(Stored items from a collection)
'''

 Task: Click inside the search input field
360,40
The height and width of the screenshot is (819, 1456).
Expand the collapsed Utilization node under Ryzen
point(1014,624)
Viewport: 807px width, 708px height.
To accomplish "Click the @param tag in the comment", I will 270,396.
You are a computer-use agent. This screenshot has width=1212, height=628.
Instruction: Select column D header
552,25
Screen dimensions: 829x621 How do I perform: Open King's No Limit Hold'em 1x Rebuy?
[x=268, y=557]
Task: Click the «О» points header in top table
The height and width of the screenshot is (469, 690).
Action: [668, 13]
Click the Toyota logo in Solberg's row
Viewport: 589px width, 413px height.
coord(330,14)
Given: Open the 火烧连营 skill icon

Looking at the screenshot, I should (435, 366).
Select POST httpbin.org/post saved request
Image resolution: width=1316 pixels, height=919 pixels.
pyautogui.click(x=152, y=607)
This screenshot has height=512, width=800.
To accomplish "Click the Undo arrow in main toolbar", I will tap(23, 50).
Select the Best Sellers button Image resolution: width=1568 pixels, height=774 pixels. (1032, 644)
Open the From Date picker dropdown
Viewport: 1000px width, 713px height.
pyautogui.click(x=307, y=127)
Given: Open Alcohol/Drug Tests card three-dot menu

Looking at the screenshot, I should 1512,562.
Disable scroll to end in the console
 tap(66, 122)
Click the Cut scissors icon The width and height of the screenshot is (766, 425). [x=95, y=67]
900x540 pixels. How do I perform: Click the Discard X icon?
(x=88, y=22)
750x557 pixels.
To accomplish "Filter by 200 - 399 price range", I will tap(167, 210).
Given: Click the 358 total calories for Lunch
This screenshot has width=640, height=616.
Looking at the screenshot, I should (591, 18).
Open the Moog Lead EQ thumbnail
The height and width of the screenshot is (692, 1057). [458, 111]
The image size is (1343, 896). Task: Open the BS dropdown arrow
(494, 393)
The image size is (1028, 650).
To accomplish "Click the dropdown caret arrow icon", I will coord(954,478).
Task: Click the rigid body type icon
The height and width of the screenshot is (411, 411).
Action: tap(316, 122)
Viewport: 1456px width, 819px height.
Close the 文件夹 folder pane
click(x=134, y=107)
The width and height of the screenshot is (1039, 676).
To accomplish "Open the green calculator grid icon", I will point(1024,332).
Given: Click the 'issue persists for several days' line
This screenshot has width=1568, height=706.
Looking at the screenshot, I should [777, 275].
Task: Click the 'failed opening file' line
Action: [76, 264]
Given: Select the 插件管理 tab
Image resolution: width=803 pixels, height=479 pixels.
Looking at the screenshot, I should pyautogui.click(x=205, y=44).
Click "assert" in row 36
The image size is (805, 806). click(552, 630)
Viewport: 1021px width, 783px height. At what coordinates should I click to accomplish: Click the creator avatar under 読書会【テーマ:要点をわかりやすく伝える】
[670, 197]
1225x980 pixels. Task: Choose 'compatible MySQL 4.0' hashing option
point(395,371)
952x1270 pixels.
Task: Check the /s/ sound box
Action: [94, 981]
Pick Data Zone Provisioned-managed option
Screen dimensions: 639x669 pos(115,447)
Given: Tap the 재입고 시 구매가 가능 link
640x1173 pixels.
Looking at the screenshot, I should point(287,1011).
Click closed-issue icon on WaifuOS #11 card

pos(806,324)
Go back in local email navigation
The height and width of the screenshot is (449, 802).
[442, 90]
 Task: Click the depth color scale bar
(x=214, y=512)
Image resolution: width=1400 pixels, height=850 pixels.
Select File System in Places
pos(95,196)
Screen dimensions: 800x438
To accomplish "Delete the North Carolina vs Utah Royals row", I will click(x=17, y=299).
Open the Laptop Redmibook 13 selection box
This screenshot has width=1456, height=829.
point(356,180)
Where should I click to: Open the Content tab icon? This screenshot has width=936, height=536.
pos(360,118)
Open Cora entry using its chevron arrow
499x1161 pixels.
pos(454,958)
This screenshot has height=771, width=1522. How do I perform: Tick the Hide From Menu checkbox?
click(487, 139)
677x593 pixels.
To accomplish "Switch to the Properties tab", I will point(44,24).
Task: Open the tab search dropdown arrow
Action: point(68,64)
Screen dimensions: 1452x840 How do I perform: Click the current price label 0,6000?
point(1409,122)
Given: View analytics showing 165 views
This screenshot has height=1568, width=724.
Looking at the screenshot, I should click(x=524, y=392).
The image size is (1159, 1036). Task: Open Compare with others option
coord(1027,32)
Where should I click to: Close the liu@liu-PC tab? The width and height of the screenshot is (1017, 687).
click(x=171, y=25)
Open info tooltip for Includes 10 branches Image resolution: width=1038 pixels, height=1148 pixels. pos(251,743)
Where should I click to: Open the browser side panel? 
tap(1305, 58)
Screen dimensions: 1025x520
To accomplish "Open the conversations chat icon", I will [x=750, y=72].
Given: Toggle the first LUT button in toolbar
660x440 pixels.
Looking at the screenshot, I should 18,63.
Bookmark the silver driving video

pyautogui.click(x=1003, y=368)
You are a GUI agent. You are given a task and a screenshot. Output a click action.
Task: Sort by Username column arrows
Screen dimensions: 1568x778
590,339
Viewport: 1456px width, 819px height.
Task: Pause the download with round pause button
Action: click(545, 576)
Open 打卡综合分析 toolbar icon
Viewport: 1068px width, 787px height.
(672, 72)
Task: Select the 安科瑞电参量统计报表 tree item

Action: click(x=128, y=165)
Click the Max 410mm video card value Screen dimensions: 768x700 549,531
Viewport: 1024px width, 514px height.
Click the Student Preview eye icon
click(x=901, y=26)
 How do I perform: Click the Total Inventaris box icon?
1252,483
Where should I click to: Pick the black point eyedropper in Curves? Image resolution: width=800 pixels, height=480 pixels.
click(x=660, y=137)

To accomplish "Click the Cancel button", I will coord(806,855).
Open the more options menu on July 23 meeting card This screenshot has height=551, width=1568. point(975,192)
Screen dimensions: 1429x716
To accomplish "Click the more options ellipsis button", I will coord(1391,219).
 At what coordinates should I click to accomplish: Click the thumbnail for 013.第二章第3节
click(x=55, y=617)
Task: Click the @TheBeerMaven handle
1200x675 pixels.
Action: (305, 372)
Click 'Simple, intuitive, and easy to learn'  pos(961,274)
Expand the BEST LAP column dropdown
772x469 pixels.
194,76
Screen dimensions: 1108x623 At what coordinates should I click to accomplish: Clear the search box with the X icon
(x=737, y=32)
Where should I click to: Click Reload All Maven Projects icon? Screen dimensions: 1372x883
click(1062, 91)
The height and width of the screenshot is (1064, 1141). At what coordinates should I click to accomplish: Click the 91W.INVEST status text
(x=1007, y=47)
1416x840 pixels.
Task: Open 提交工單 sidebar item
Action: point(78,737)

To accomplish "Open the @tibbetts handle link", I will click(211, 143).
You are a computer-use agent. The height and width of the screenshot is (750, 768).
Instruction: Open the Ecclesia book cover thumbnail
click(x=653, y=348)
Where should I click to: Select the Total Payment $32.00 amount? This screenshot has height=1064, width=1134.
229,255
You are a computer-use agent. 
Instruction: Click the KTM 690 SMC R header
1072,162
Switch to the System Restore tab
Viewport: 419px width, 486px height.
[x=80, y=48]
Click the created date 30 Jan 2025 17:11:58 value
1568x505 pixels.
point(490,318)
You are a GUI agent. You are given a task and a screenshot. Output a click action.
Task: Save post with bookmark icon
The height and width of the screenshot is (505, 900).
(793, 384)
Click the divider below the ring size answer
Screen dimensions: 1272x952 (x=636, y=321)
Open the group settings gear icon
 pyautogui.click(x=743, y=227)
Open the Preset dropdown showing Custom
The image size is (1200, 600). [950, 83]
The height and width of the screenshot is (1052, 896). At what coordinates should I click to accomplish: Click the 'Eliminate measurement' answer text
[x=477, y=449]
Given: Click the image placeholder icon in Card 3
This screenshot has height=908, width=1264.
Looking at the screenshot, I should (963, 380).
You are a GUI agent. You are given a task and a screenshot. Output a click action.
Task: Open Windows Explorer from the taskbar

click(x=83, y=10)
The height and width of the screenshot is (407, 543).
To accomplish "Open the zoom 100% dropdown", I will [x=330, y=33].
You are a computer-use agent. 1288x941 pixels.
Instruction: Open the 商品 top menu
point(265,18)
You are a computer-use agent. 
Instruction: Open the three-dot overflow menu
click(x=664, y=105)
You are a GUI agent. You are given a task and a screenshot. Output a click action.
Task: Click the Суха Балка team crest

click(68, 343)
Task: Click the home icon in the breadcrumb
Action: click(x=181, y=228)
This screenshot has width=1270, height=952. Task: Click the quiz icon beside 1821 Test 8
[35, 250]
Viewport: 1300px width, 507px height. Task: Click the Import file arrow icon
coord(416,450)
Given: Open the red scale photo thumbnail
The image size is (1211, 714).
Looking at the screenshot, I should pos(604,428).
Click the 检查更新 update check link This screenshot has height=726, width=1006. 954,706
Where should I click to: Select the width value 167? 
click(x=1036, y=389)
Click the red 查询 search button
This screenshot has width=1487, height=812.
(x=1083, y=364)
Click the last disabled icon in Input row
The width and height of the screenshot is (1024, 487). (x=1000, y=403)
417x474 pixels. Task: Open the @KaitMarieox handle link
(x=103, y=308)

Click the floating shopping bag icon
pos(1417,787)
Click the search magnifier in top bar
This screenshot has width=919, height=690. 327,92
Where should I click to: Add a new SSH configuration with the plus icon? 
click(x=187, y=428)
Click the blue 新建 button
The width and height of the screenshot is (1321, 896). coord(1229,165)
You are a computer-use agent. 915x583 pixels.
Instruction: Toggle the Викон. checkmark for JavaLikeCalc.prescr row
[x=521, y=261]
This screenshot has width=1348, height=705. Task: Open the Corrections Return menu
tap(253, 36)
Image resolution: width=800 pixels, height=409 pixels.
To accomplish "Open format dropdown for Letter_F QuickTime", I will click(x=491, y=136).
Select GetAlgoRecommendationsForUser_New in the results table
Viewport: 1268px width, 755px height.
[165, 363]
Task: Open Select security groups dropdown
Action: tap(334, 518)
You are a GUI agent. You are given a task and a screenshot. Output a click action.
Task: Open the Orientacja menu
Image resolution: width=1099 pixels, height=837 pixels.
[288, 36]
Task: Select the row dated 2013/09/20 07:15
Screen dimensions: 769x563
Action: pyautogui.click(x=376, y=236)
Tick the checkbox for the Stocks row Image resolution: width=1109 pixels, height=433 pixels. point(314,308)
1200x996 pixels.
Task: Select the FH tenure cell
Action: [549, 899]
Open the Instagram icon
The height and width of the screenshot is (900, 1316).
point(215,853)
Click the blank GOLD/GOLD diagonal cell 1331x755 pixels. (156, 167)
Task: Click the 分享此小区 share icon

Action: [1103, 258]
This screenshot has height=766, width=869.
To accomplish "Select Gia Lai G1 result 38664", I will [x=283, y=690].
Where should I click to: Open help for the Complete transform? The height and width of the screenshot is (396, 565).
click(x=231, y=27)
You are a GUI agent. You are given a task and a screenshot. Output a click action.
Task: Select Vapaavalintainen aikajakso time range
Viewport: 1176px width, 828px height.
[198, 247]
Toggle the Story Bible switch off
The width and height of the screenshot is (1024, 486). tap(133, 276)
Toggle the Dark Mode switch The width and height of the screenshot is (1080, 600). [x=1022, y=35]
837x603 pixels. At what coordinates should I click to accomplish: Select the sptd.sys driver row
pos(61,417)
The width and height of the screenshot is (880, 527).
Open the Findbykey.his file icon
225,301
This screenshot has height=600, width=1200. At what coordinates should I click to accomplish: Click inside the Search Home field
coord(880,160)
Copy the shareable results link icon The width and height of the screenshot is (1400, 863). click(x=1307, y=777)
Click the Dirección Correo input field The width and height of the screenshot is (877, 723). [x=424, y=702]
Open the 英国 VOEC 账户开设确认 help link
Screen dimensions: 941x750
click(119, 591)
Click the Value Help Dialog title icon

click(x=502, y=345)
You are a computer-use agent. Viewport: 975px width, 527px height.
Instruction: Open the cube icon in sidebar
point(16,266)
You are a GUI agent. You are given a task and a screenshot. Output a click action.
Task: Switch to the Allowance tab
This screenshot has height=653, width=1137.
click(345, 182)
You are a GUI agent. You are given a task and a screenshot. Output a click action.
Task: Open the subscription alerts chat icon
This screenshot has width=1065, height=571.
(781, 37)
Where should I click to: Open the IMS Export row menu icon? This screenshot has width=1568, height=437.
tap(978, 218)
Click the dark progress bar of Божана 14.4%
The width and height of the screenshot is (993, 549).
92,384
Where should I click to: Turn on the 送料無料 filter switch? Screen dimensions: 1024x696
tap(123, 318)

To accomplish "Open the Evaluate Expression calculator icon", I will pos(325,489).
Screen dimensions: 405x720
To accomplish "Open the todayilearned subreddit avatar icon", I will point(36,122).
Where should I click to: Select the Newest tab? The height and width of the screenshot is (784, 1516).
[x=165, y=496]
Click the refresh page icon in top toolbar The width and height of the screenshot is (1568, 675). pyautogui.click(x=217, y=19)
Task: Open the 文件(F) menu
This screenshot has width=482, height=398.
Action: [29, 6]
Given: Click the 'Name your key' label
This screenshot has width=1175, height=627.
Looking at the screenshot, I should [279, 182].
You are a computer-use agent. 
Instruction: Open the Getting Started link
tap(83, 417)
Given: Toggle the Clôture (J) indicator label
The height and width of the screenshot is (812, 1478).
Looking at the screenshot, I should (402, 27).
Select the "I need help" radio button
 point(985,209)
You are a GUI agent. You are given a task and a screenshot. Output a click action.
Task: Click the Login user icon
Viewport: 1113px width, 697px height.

'''

Problem details: Update the records from the line with "677x593 pixels." up to and including the line with "coord(1027,32)" by replacing "Properties" with "Settings", leaving everything else unchanged, and return only those lines.

Problem solution:
677x593 pixels.
To accomplish "Switch to the Settings tab", I will point(44,24).
Task: Open the tab search dropdown arrow
Action: point(68,64)
Screen dimensions: 1452x840 How do I perform: Click the current price label 0,6000?
point(1409,122)
Given: View analytics showing 165 views
This screenshot has height=1568, width=724.
Looking at the screenshot, I should click(x=524, y=392).
The image size is (1159, 1036). Task: Open Compare with others option
coord(1027,32)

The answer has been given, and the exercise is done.